# Exercise aim
Revise the records from the line with "Where should I click to: Click the help" to the line with "[1160, 260]", replacing "Cursor Value" with "Cursor Position" and leaving all else unchanged. Omit the pictures from your answer.

# Supplied records
+-------+
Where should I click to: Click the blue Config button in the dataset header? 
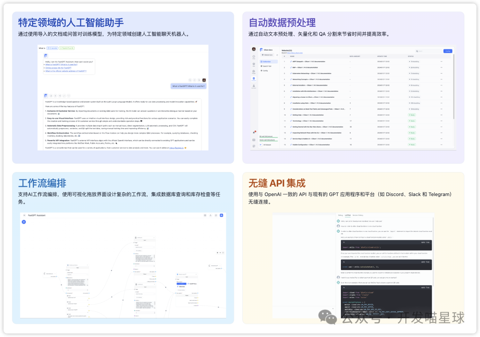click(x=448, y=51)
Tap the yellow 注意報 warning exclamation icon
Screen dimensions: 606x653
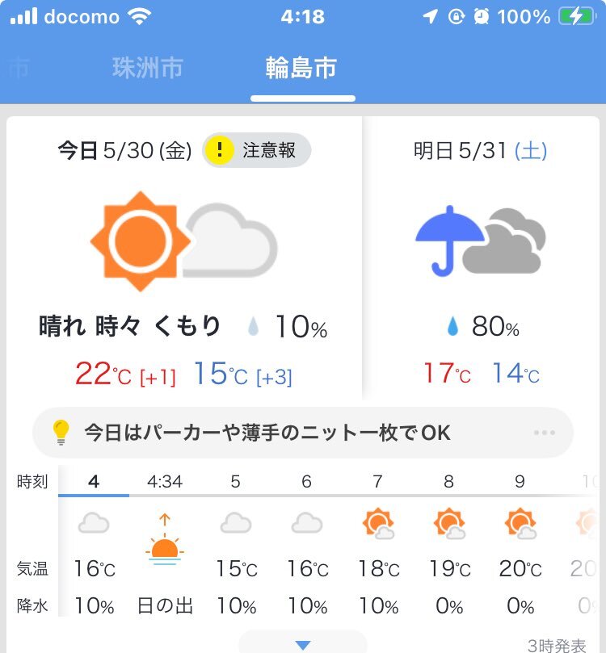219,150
+-------+
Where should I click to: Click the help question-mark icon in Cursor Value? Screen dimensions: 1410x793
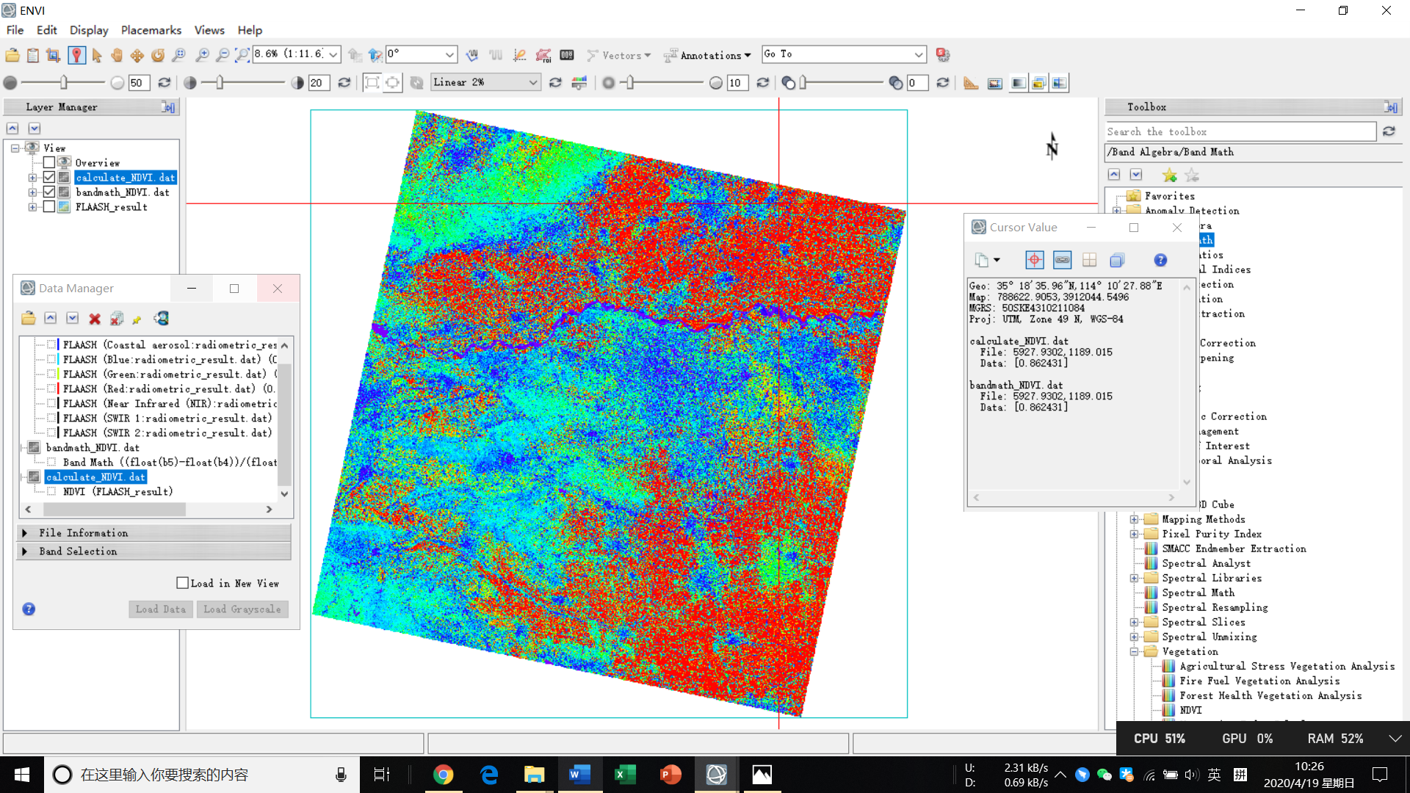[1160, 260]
+-------+
# Solution
Where should I click to: Click the help question-mark icon in Cursor Position? Screen dimensions: 1410x793
[1160, 260]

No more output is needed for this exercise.